+
Wimbledon-Vorturnier in Bad Homburg: Die geschichtsträchtige Anlage im Kurpark wird im kommenden Juni Schauplatz eines weltweit beachteten Tennis-Spektakels.

Fragen und Antworten in Kürze

Wimbledon-Vorturnier in Bad Homburg: Tennis-Stars können kommen

Großes Tennis: Das Stadtparlament von Bad Homburg macht den Weg für das Wimbledon-Vorturnier frei - der Vertrag soll heute unterzeichnet werden.

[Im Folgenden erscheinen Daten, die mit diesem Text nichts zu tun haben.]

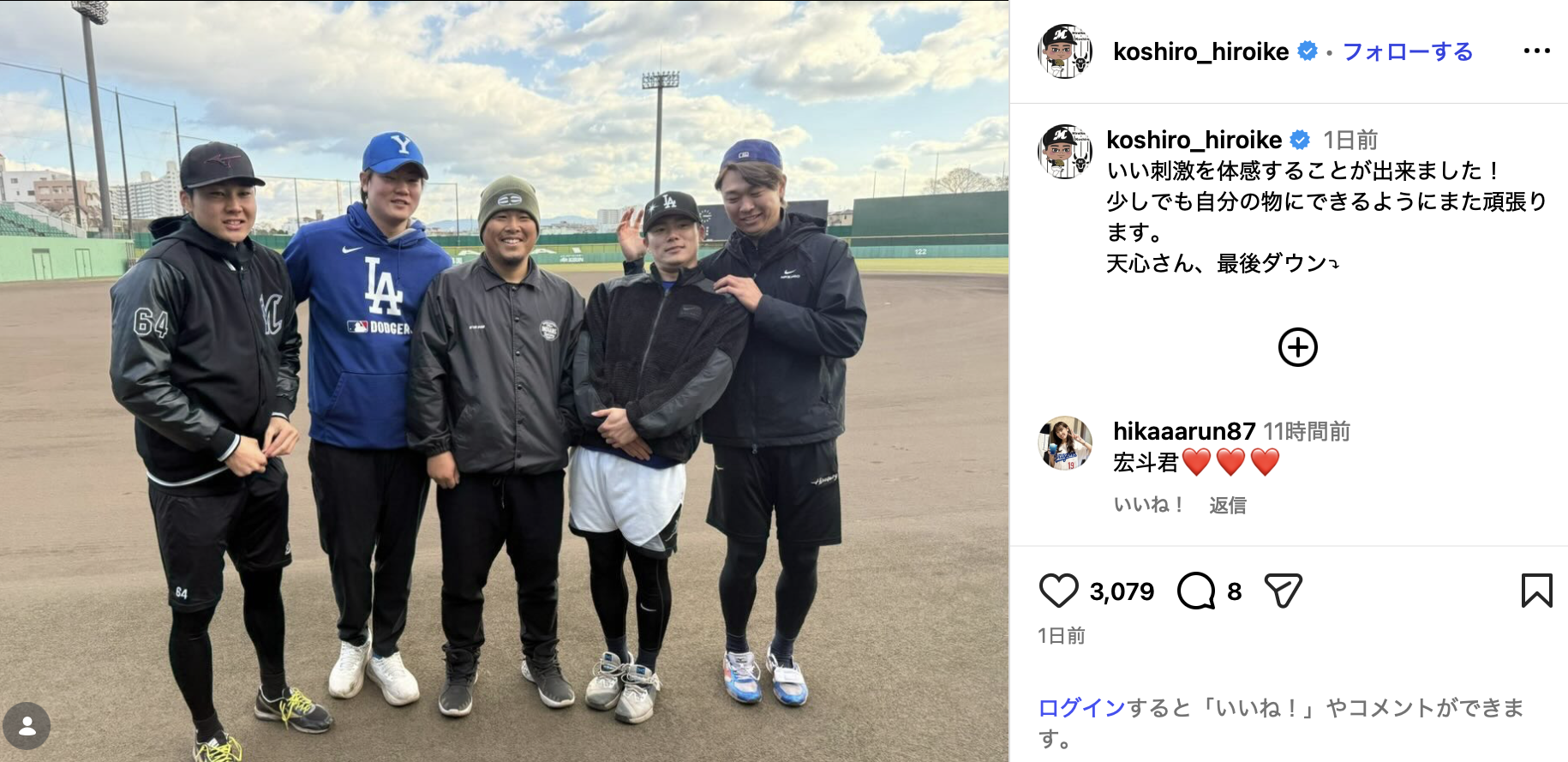The width and height of the screenshot is (1568, 762).
Task: Open the three-dot more options menu
Action: point(1536,51)

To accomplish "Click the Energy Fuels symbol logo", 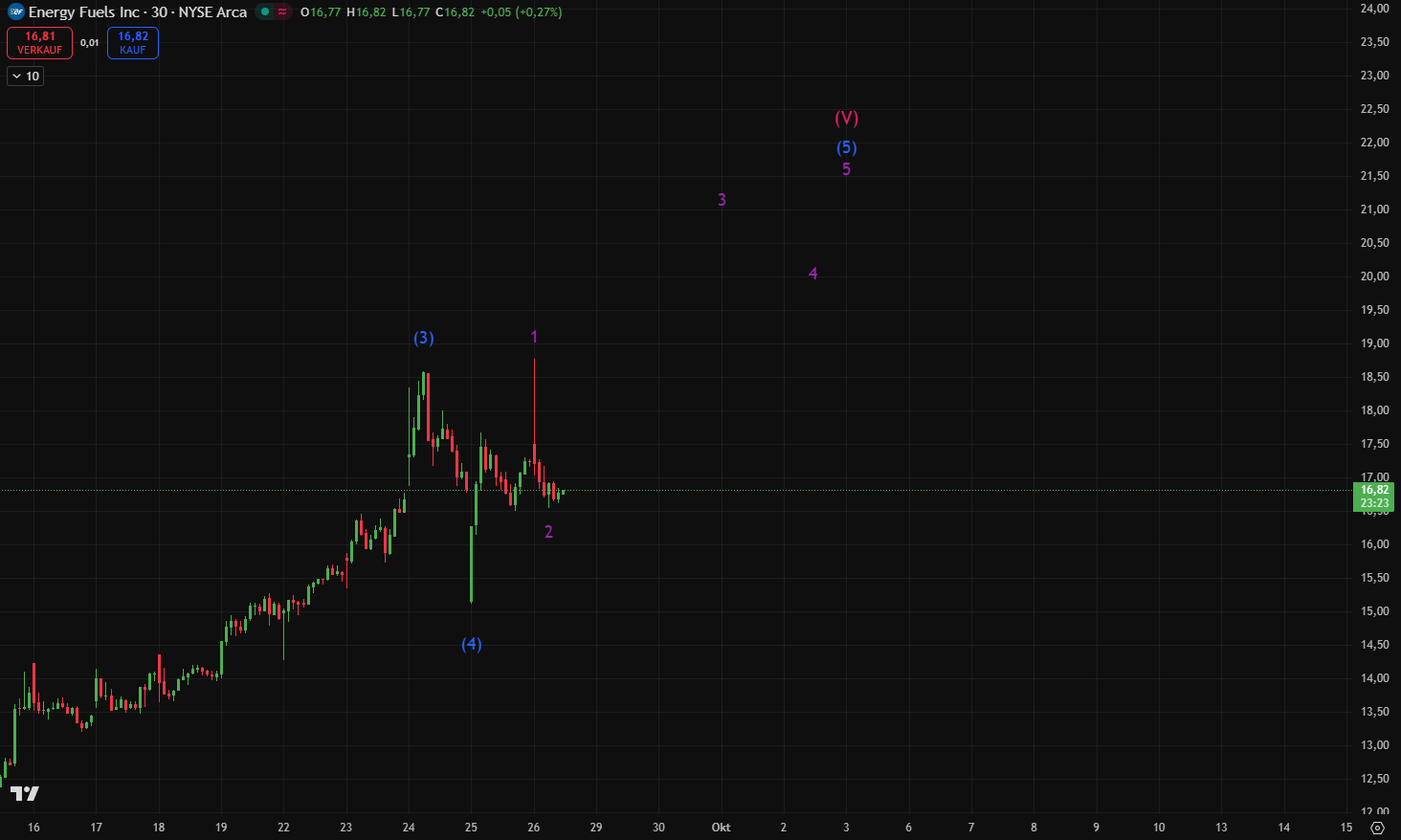I will [x=16, y=12].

Bad Homburg - Das Stadtparlament von Bad Homburg hat gestern Abend dem Vertragswerk zur Ausrichtung eines Wimbledon-Vorturniers im Bad Homburger Kurpark zugestimmt. Damit kann die Vereinbarung zwischen Ausrichter, Stadt und diversen weiteren Beteiligten heute unterzeichnet werden. Vorausgegangen war eine wochenlange Diskussion in der Kurstadt - und zum Finale ein leidenschaftliches Plädoyer des Oberbürgermeisters.

Es ist angerichtet. Am Donnerstagabend hat das Stadtparlament mit großer Mehrheit ein Vertragswerk abgesegnet, das die Kurstadt weltweit in die Schlagzeilen bringen wird. Wenn vom 20. bis 27. Juni 2020 mehrere Weltklasse-Tennisspielerinnen im Kurpark aufschlagen werden, dann wird dieses Spektakel in rund 120 Länder gesendet werden. Die Austragung eines Vorturniers für das legendäre Damen-Turnier in Wimbledon dürfte den Bekanntheitsgrad der Taunus-Stadt stark erhöhen - dennoch wurde das Thema in Politik und Bevölkerung über Wochen kontrovers diskutiert.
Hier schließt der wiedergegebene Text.